The authorities announced that Philip Galea Farrugia and four other lawyers will be appointed magistrates shortly. Philip Galea Farrugia is the Deputy Attorney General who prosecuted the Degiorgio brothers. When it came to trial there was only time for his opening presentation. When he finished and it was time for the jury to start hearing the evidence, the Degiorgios changed their plea to guilty and went to prison for 40 years.

Philip Galea Farrugia was expected to be the prosecutor at the trial of Yorgen Fenech. He argued for the people in the protracted pre-trial stages and would have been preparing for the trial if he didn’t just get the job.

He applied for the job. It wasn’t thrust on him. Magistrates no longer find they’ve been hired on the whim of the prime minister. They need to apply for the job and go through a selection process. So, Philip Galea Farrugia wanted to leave the prosecutor’s office.

In the professional world there are things called constructive dismissals. Someone may not be fired out of a job, but their life is made uncomfortable enough for them to want to leave. This may have happened in Galea Farrugia’s case. He was passed over for the job of Attorney General when Victoria Buttigieg, without a day of experience in criminal law, was given the job. And since then, Victoria Buttigieg has shown little merit to justify her position.

As a magistrate Philip Galea Farrugia will be relieved of the politics of government. He will no longer be frustrated by appointments made against the public interest and in the interest of people in politics or near it whose life would be harder if the position of Attorney General was filled by someone competent.

We have gained a competent magistrate, but the people have lost their lawyer in court. The Attorney General’s office is thinner than ever.

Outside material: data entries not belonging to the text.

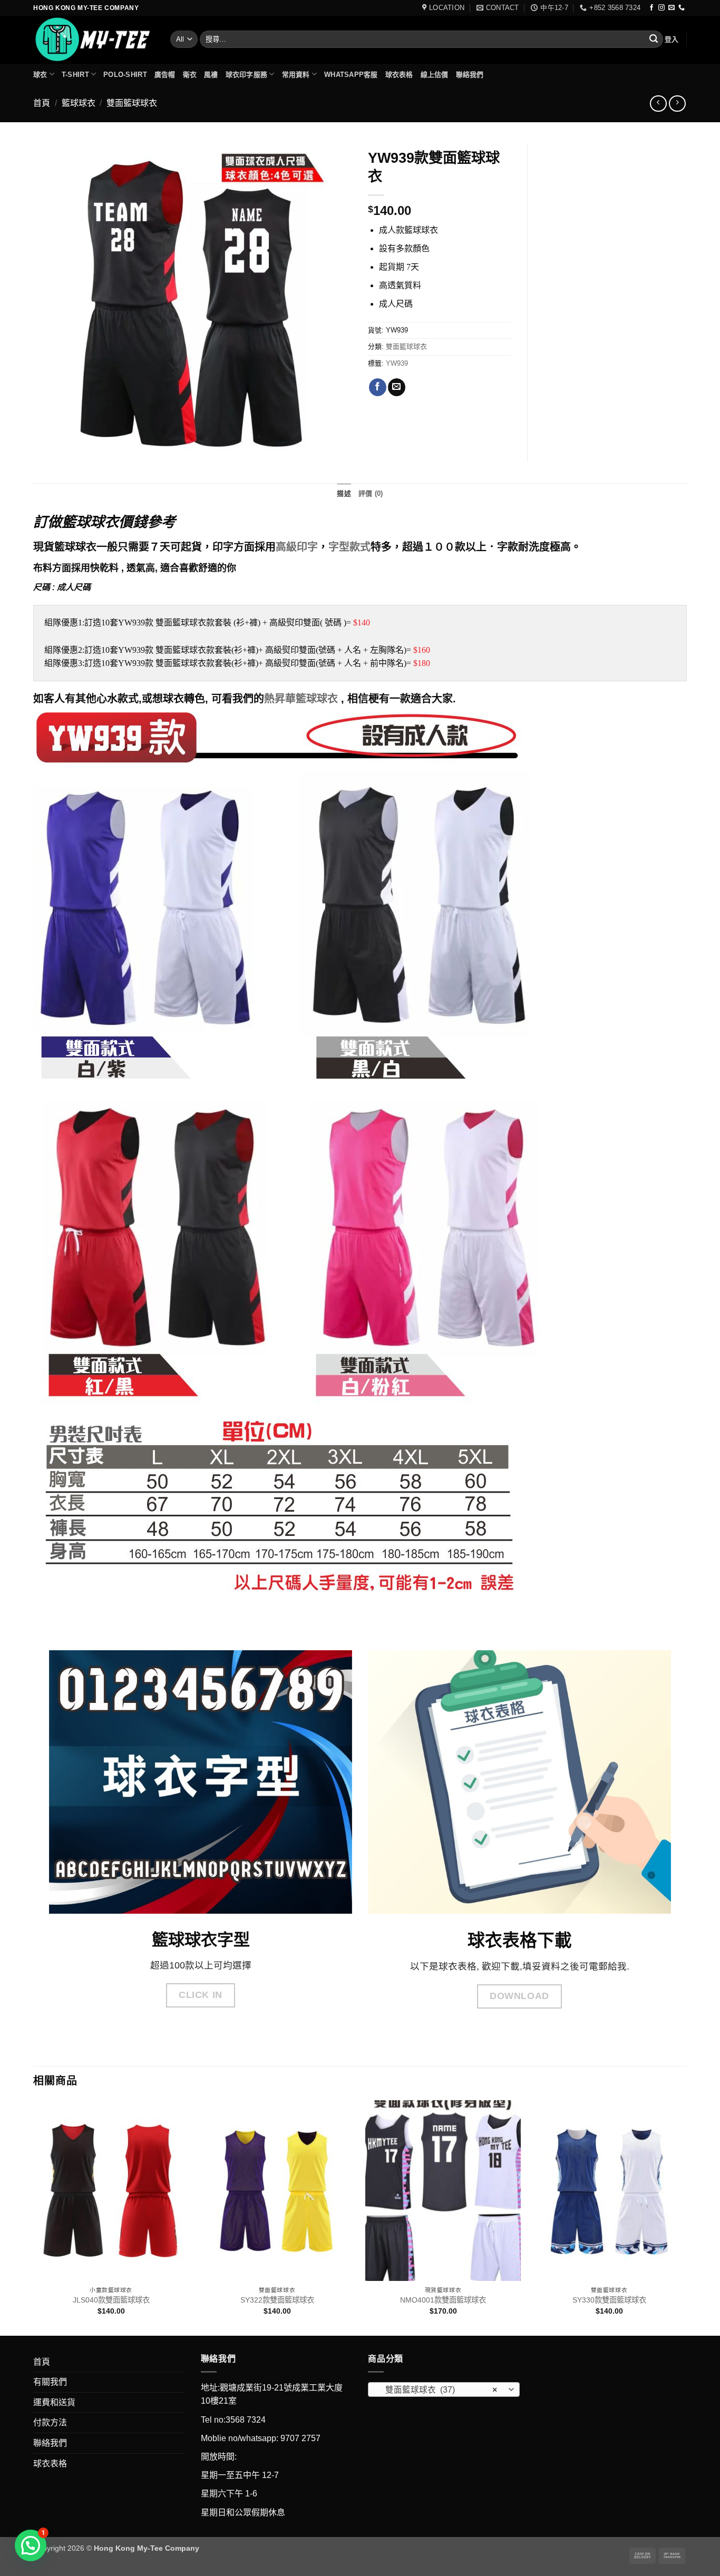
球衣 (40, 75)
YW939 (397, 363)
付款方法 (50, 2422)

We are going in a court room to face the significant financial resources of Yorgen Fenech with untested prosecutors led by an Attorney General without a history of trial work.

Philip Galea Farrugia has every right to carve a path for himself and his career. We know we must respect that. But our right as law abiding citizens to be adequately represented in the prosecution of major crimes has just been nibbled some more.